> REQUIRED ACTION
All entries below are to be copied precisely as they appear.

> Records from a collection
----
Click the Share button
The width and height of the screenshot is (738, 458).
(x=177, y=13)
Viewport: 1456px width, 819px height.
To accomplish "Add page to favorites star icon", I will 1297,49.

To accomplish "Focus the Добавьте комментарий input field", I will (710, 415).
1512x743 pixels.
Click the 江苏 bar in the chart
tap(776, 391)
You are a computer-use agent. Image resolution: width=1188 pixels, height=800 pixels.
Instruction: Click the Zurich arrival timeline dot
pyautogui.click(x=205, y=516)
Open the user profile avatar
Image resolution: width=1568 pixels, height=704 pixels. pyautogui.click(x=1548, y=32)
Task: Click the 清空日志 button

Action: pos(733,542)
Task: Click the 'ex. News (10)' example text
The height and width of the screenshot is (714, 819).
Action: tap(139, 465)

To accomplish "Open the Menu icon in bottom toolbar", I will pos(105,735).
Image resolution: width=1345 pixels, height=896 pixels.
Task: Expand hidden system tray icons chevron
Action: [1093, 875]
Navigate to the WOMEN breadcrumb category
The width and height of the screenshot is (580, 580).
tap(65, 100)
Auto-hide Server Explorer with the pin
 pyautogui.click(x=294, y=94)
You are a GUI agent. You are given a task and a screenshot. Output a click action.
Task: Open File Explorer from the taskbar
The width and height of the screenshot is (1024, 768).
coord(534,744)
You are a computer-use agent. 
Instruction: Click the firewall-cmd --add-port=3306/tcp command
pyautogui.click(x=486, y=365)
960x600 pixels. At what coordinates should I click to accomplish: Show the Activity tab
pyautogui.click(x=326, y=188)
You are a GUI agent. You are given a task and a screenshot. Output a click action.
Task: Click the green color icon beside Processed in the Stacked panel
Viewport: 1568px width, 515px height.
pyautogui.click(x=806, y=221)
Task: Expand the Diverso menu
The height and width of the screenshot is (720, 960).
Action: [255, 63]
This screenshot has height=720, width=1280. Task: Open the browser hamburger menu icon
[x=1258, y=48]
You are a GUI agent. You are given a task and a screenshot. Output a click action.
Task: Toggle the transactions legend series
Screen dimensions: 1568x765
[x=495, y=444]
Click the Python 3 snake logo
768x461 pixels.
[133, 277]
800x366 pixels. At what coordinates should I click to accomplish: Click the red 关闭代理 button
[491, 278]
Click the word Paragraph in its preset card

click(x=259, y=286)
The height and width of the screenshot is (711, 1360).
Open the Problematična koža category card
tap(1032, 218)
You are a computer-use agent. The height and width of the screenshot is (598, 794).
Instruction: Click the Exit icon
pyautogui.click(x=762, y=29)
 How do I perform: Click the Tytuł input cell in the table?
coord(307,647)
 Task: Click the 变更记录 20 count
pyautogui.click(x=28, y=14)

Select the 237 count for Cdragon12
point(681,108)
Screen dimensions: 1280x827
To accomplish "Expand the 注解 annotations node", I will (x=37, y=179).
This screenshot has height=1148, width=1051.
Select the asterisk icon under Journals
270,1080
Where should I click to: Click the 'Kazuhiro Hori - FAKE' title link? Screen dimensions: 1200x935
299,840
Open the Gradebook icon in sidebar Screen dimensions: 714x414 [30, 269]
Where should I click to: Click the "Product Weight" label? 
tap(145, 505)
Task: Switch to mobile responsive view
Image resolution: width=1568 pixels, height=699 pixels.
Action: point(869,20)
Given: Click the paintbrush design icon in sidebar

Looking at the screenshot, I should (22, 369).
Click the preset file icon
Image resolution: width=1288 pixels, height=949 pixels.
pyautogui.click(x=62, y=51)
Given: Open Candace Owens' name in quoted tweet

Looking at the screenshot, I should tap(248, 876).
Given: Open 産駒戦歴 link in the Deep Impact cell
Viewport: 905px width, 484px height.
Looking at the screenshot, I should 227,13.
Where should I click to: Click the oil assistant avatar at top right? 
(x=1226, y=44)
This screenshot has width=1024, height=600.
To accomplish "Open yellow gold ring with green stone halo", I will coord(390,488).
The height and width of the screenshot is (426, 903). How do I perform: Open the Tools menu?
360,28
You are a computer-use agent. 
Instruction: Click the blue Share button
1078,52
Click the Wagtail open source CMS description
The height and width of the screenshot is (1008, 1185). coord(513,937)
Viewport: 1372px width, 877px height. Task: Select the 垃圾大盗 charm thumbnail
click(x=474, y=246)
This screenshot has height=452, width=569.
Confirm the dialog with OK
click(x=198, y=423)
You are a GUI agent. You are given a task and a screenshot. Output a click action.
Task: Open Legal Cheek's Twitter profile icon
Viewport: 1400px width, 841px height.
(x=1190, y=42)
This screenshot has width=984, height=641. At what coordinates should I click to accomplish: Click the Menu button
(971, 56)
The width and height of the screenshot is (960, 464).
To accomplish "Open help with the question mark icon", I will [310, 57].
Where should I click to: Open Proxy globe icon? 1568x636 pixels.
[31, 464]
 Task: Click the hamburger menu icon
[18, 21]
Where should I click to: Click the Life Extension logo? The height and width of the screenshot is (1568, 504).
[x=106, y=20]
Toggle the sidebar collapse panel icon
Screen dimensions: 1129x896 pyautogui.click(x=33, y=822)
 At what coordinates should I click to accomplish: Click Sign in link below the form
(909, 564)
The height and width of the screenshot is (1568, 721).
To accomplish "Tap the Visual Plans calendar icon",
----
> YOUR RESPONSE
Click the Share button
The width and height of the screenshot is (738, 458).
(x=177, y=13)
Viewport: 1456px width, 819px height.
To accomplish "Add page to favorites star icon", I will 1297,49.

To accomplish "Focus the Добавьте комментарий input field", I will (710, 415).
1512x743 pixels.
Click the 江苏 bar in the chart
tap(776, 391)
You are a computer-use agent. Image resolution: width=1188 pixels, height=800 pixels.
Instruction: Click the Zurich arrival timeline dot
pyautogui.click(x=205, y=516)
Open the user profile avatar
Image resolution: width=1568 pixels, height=704 pixels. pyautogui.click(x=1548, y=32)
Task: Click the 清空日志 button

Action: pos(733,542)
Task: Click the 'ex. News (10)' example text
The height and width of the screenshot is (714, 819).
Action: tap(139, 465)

To accomplish "Open the Menu icon in bottom toolbar", I will pos(105,735).
Image resolution: width=1345 pixels, height=896 pixels.
Task: Expand hidden system tray icons chevron
Action: [1093, 875]
Navigate to the WOMEN breadcrumb category
The width and height of the screenshot is (580, 580).
tap(65, 100)
Auto-hide Server Explorer with the pin
 pyautogui.click(x=294, y=94)
You are a GUI agent. You are given a task and a screenshot. Output a click action.
Task: Open File Explorer from the taskbar
The width and height of the screenshot is (1024, 768).
coord(534,744)
You are a computer-use agent. 
Instruction: Click the firewall-cmd --add-port=3306/tcp command
pyautogui.click(x=486, y=365)
960x600 pixels. At what coordinates should I click to accomplish: Show the Activity tab
pyautogui.click(x=326, y=188)
You are a GUI agent. You are given a task and a screenshot. Output a click action.
Task: Click the green color icon beside Processed in the Stacked panel
Viewport: 1568px width, 515px height.
pyautogui.click(x=806, y=221)
Task: Expand the Diverso menu
The height and width of the screenshot is (720, 960).
Action: [255, 63]
This screenshot has height=720, width=1280. Task: Open the browser hamburger menu icon
[x=1258, y=48]
You are a GUI agent. You are given a task and a screenshot. Output a click action.
Task: Toggle the transactions legend series
Screen dimensions: 1568x765
[x=495, y=444]
Click the Python 3 snake logo
768x461 pixels.
[133, 277]
800x366 pixels. At what coordinates should I click to accomplish: Click the red 关闭代理 button
[491, 278]
Click the word Paragraph in its preset card

click(x=259, y=286)
The height and width of the screenshot is (711, 1360).
Open the Problematična koža category card
tap(1032, 218)
You are a computer-use agent. The height and width of the screenshot is (598, 794).
Instruction: Click the Exit icon
pyautogui.click(x=762, y=29)
 How do I perform: Click the Tytuł input cell in the table?
coord(307,647)
 Task: Click the 变更记录 20 count
pyautogui.click(x=28, y=14)

Select the 237 count for Cdragon12
point(681,108)
Screen dimensions: 1280x827
To accomplish "Expand the 注解 annotations node", I will (x=37, y=179).
This screenshot has height=1148, width=1051.
Select the asterisk icon under Journals
270,1080
Where should I click to: Click the 'Kazuhiro Hori - FAKE' title link? Screen dimensions: 1200x935
299,840
Open the Gradebook icon in sidebar Screen dimensions: 714x414 [30, 269]
Where should I click to: Click the "Product Weight" label? 
tap(145, 505)
Task: Switch to mobile responsive view
Image resolution: width=1568 pixels, height=699 pixels.
Action: point(869,20)
Given: Click the paintbrush design icon in sidebar

Looking at the screenshot, I should (22, 369).
Click the preset file icon
Image resolution: width=1288 pixels, height=949 pixels.
pyautogui.click(x=62, y=51)
Given: Open Candace Owens' name in quoted tweet

Looking at the screenshot, I should tap(248, 876).
Given: Open 産駒戦歴 link in the Deep Impact cell
Viewport: 905px width, 484px height.
Looking at the screenshot, I should 227,13.
Where should I click to: Click the oil assistant avatar at top right? 
(x=1226, y=44)
This screenshot has width=1024, height=600.
To accomplish "Open yellow gold ring with green stone halo", I will coord(390,488).
The height and width of the screenshot is (426, 903). How do I perform: Open the Tools menu?
360,28
You are a computer-use agent. 
Instruction: Click the blue Share button
1078,52
Click the Wagtail open source CMS description
The height and width of the screenshot is (1008, 1185). coord(513,937)
Viewport: 1372px width, 877px height. Task: Select the 垃圾大盗 charm thumbnail
click(x=474, y=246)
This screenshot has height=452, width=569.
Confirm the dialog with OK
click(x=198, y=423)
You are a GUI agent. You are given a task and a screenshot. Output a click action.
Task: Open Legal Cheek's Twitter profile icon
Viewport: 1400px width, 841px height.
(x=1190, y=42)
This screenshot has width=984, height=641. At what coordinates should I click to accomplish: Click the Menu button
(971, 56)
The width and height of the screenshot is (960, 464).
To accomplish "Open help with the question mark icon", I will [310, 57].
Where should I click to: Open Proxy globe icon? 1568x636 pixels.
[31, 464]
 Task: Click the hamburger menu icon
[18, 21]
Where should I click to: Click the Life Extension logo? The height and width of the screenshot is (1568, 504).
[x=106, y=20]
Toggle the sidebar collapse panel icon
Screen dimensions: 1129x896 pyautogui.click(x=33, y=822)
 At what coordinates should I click to accomplish: Click Sign in link below the form
(909, 564)
The height and width of the screenshot is (1568, 721).
To accomplish "Tap the Visual Plans calendar icon",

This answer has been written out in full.